The National Commission on the Status of Women (NCSW) was established with the specific purpose to: Examine policies, programs and other measures taken by the Government for women’s development and gender equality; Review laws, rules and regulations affecting the status of women; Monitor mechanisms and institutional procedures for redress of violations of women’s rights and individual grievances; Encourage and sponsor research to generate information, analysis and studies relating to women and gender issues; Develop and maintain interaction and dialogue with NGOs, experts and individuals in society at the national, regional and international level; any other function assigned to it by the Federal Government.

Background and History

The permanent Commission was established in response to the long standing demand of the women of Pakistan, who have waged a consistent struggle for their rights ever since the country came into being in 1947. Women were an integral part of the freedom movement under the banner of the Muslim League. There was widespread mobilization of women and they played a key role in the attainment of a separate homeland. Their public role was reinforced when they organized themselves to provide relief and rehabilitation to the millions of refugees that flooded the country after the Partition. Since then many battles have been fought and many ups and downs encountered, but some landmark events of direct relevance to the NCSW and women need to be recorded.

  • In September 1954, in the final meeting of the Constituent Assembly a draft bill for the Charter of Women’s Rights was presented by Begum Shahnawaz, one of the two women members (the other was Begum Shaista Ikramullah). The bill was unanimously adopted. It asked for a reserved quota in the Federal and Provincial Assemblies, equality of status, equality of opportunity, equal pay for equal work, and guarantee of rights for Muslim women under Islamic Personal Law. Following from this, women activists formed a Women’s Rights Committee to raise awareness and lobby for women’s rights. Begum Nasim Jehan was a leading member of this group.
  • These women and APWA, led by Begum Raana Liaquat Ali Khan, were successful in having some of their demands incorporated in the 1956 Constitution of Pakistan, which gave double franchise to women, allowing them to cast two votes: one for general seats and the other for women’s reserved seats, while also allowing them to stand from general seats.
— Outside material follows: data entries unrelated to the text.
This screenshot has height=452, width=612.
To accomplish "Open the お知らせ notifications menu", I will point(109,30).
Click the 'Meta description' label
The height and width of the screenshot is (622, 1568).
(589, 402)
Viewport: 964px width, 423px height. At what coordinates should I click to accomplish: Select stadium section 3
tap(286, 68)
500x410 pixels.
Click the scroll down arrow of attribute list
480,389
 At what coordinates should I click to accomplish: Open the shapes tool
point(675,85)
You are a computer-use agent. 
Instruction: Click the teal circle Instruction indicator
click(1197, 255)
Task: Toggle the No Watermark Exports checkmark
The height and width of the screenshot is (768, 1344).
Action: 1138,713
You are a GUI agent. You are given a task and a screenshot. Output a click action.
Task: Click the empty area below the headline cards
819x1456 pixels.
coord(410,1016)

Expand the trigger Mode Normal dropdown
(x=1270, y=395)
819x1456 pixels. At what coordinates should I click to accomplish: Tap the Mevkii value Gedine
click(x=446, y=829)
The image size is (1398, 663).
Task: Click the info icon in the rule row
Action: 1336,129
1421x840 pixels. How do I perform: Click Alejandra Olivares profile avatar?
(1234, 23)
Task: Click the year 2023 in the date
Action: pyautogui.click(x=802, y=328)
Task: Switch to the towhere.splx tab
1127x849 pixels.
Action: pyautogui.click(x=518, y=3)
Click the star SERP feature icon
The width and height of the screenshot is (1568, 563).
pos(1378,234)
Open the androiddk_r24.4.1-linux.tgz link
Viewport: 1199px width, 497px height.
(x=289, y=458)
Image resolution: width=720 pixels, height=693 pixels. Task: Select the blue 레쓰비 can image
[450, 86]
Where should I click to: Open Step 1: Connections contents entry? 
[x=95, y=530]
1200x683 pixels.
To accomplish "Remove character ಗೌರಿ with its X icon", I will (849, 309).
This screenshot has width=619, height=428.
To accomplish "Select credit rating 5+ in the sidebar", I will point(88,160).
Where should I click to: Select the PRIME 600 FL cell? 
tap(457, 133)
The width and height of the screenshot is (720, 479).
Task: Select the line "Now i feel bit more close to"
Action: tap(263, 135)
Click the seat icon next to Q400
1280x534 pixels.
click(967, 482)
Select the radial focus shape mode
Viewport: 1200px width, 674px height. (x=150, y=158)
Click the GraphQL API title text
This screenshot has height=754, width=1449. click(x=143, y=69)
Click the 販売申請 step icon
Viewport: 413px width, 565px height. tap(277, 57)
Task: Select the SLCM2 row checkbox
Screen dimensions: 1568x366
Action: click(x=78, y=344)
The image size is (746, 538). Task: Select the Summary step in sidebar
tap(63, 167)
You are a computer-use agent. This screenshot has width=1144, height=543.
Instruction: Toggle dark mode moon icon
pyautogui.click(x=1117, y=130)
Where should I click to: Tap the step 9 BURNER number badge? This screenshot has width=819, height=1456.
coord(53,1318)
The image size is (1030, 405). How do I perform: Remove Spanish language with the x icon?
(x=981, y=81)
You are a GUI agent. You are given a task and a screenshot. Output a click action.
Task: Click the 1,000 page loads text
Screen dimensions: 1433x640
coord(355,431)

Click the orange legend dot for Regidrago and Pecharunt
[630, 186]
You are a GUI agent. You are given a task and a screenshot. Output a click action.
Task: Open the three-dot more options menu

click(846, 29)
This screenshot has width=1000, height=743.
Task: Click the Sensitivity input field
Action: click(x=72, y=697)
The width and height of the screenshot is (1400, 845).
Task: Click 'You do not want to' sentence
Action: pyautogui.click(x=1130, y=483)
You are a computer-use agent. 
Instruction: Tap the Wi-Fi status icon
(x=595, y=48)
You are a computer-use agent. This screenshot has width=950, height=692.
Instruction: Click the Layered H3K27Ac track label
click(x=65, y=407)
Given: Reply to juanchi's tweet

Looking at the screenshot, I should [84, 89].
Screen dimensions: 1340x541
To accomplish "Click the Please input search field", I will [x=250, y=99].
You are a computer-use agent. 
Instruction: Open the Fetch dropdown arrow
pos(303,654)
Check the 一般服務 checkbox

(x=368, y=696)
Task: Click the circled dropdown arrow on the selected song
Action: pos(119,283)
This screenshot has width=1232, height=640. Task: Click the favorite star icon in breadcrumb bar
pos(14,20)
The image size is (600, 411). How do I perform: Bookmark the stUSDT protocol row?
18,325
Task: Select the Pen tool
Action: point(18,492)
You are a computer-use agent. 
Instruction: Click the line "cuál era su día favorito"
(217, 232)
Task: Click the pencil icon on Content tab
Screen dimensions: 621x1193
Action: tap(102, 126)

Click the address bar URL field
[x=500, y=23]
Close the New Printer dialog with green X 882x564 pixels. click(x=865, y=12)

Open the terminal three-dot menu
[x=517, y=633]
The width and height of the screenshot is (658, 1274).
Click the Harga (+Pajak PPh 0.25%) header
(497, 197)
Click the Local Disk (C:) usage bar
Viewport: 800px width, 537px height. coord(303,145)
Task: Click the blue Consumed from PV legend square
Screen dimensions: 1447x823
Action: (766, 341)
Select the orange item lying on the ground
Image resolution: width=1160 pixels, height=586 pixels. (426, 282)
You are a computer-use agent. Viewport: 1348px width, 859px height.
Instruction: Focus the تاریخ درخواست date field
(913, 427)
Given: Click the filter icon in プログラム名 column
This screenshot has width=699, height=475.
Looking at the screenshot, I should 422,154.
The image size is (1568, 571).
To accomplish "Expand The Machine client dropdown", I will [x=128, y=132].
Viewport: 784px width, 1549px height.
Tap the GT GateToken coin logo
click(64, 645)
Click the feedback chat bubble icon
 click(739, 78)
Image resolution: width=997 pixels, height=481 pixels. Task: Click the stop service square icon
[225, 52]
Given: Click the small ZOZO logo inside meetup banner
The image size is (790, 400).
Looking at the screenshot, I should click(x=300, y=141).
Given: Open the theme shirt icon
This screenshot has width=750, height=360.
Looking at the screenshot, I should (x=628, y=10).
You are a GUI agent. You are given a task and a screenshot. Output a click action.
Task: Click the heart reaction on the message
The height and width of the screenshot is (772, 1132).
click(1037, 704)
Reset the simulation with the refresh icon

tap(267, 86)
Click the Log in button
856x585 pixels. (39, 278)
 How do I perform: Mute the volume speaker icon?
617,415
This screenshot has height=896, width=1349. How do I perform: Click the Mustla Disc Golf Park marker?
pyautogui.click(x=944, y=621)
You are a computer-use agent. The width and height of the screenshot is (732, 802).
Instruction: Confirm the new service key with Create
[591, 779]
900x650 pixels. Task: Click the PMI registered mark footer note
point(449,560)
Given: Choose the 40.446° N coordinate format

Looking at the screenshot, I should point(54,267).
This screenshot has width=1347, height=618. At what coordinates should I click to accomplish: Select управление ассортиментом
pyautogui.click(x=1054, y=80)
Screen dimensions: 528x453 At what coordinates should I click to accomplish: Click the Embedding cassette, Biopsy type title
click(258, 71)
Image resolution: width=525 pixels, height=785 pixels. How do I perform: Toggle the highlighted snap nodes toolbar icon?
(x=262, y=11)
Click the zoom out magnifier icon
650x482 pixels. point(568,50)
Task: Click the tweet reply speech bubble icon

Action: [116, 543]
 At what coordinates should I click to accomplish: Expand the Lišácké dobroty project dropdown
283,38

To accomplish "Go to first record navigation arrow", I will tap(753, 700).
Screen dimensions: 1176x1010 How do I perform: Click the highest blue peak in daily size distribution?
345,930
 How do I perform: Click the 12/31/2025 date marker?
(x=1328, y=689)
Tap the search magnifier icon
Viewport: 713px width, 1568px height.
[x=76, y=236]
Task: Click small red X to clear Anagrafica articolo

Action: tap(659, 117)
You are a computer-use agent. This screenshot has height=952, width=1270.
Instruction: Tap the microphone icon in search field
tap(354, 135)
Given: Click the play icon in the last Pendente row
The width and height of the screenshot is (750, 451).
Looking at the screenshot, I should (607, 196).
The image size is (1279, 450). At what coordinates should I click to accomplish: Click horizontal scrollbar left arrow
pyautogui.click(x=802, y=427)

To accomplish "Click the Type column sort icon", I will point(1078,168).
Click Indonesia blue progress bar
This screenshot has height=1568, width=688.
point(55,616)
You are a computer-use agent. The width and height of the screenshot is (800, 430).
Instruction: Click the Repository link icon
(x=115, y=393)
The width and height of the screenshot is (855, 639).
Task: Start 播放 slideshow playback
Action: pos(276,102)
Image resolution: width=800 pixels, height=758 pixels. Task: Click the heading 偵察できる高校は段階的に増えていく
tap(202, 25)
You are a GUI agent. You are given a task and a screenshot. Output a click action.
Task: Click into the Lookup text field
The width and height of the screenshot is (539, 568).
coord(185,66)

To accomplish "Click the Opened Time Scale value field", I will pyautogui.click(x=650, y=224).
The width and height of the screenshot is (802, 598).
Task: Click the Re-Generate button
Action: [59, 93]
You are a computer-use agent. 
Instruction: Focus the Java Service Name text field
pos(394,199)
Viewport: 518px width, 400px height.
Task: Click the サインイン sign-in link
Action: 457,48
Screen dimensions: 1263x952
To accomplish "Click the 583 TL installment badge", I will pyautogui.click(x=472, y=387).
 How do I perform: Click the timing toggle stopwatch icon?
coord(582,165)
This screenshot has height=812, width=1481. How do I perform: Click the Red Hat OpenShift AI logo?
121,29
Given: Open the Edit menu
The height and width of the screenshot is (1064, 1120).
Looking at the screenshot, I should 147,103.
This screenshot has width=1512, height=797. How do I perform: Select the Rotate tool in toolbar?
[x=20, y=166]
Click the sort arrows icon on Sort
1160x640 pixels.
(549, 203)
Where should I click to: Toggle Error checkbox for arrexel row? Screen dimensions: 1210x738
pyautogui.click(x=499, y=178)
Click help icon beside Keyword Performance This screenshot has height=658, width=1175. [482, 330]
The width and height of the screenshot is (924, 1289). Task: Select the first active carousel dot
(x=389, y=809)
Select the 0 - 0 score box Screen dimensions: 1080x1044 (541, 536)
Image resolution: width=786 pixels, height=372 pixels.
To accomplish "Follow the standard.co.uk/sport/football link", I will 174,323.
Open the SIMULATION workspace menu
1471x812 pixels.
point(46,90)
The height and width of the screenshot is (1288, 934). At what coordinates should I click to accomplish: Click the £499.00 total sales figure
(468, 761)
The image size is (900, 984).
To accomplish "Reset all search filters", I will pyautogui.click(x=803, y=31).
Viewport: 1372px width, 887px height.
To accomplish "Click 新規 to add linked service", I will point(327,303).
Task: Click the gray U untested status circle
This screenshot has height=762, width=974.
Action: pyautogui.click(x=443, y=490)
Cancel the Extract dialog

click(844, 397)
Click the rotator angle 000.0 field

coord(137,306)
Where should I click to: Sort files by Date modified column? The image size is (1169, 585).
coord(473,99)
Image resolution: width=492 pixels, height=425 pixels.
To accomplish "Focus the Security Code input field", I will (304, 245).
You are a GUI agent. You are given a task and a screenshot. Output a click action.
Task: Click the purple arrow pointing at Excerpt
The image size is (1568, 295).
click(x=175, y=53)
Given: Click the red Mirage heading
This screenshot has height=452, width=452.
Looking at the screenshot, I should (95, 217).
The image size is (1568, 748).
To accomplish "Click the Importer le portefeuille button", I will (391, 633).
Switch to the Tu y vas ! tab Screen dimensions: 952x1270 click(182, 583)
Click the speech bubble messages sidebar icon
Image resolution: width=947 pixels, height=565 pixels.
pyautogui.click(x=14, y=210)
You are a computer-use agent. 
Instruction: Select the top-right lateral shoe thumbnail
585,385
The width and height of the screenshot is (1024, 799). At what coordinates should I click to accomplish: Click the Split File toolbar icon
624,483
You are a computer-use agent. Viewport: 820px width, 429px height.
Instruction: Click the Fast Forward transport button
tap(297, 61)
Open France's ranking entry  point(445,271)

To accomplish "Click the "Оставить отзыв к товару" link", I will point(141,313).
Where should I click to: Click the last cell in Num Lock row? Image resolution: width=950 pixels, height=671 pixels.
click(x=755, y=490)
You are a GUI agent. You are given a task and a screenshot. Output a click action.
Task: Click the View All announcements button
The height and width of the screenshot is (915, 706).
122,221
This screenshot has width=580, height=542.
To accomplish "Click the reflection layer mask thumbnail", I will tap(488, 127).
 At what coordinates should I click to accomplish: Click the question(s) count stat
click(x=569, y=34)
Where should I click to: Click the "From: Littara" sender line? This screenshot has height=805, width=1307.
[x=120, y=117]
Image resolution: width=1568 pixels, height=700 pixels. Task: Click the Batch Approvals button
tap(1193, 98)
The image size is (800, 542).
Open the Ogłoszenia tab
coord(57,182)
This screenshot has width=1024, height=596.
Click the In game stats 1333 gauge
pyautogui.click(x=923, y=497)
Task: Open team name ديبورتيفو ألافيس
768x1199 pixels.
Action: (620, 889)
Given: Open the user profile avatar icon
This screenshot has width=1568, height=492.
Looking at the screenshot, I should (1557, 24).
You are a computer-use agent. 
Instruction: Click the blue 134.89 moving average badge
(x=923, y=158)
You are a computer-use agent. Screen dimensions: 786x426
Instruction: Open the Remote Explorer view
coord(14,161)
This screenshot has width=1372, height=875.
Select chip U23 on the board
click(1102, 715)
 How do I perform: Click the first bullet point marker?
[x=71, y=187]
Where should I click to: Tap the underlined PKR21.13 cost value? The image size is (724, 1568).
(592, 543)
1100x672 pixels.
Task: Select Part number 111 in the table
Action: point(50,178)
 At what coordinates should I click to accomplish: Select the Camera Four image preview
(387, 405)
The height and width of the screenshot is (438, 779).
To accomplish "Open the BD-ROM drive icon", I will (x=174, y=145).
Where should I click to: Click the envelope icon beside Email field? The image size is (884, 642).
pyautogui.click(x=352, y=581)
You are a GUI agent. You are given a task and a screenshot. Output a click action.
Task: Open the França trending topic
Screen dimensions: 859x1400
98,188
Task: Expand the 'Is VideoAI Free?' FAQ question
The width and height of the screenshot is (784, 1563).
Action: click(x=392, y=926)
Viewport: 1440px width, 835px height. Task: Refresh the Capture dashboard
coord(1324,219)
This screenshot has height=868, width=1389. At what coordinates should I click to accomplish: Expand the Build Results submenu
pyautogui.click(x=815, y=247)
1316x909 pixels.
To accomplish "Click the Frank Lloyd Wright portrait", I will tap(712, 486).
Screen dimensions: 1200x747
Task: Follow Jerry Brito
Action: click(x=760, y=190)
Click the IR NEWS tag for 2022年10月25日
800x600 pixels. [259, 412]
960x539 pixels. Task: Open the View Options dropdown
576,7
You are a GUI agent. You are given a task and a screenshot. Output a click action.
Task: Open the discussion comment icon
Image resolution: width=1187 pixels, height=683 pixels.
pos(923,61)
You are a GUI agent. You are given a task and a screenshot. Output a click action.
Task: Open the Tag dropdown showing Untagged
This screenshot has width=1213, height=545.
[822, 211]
The progressive legal provisions in the 1956 Constitution were later included by General Ayub Khan in the Muslim Family Laws Ordinance 1961.
  • Women again mobilized in large numbers in the late sixties under the banner of the Pakistan Peoples Party, and participated actively in the movement against military rule. When democracy was restored in 1971 under the leadership of Mr. Zulfiqar Ali Bhutto, the political support given by women was duly acknowledged. Services, such as the Foreign Service, and efforts were made to bring them into the mainstream. The 1973 Constitution recognized the equal status of women by affirming in Article 25 that: 1. All citizens are equal before the law and are entitled to equal protection of law; 2. There shall be no discrimination on the basis of sex alone; 3. Nothing in this Article shall prevent the State from making any special provision for the protection of women and children.
  • In 1975 the United Nations took notice of the discrimination and violence faced by women worldwide. The year was proclaimed as International Women’s Year, and the First UN Conference on Women was held in Mexico. A strong delegation from Pakistan, led by Begum Nusrat Bhutto, attended this conference. Consequently, on the 31st of January 1976, Mr. Zulfiqar Ali Bhutto set up the Pakistan Women’s Rights Committee under the chairmanship of Mr. Yahya Bakhtiar, ‘to consider and formulate proposals for law reforms, with a view to improve the social, legal and economic conditions of the women of Pakistan and to provide for speedier legal remedies for obtaining relief in matters like maintenance, custody of children, etc.’ Unfortunately, its recommendations and plans were all overturned when the elected government was overthrown a year later in 1977.
  • The rights of women suffered a serious setback during the Ziaul Haq years, as all kinds of restrictions were imposed -- on their dress, their participation in sports, in cultural activities and public events. Segregation was promoted and it was discussed whether women should be allowed to drive, work outside the house or stand for public office before the age of 50. (The Ansari Commission recommended that a woman could only stand for election if she was over 50 years of age, and only then if she was permitted by her father or husband.) Worst of all were the discriminatory laws, the Hudood Ordinances, the Law of Evidence and the Qisas and Diyat Ordinance. Against all of these there was strong protest from Pakistani women, in particular from Women’s Action Forum, and Zia had to answer many embarrassing questions when he went abroad. To offset some of the criticism he increased women’s reserved seats from 10 to 20 in the National Assembly, and set up the Women’s Division. He also set up Pakistan Women’s Rights Commission to inquire into the condition of women and submit a report. But its findings were classified as a secret document and never circulated..
  • The Women’s Division was converted into the Ministry of Women’s Development when Mohtrama Benazir Bhutto came to power in 1988.
  • In 1995 the second Benazir Bhutto government made a strong commitment to women’s rights at the Fourth UN World Conference for Women held in Beijing and ratified the Beijing Platform of Action, which recommended that mechanisms should be put in place to meet defined goals. Also, the UN Convention for the Elimination of all forms of Discrimination Against Women (CEDAW) was signed and ratified in 1996 by Pakistan.
  • The National Plan of Action for Women with a fifteen years perspective was launched in August 1998 as a follow up to commitments made in the Beijing Conference. The NPA was finalized after a long consultative and participative process that brought together government representatives and experts from outside government between 1995 and 1998. It covered the 12 Critical Areas of Concern identified in the Beijing process: Women and Poverty; Education and Training; Health; Violence Against Women; Women and Armed Conflict; Women and the Economy; Power and Decision Making; Institutional Mechanisms; Human Rights of Women; Media; Environment; and the Girl Child. The Pakistan NPA also has an additional chapter on Women and Girls with Disabilities.
  • In 2001, as long demanded by women and human rights groups, 33% seats for women were instituted in local government, enabling women at the local level to participate in the decision making process.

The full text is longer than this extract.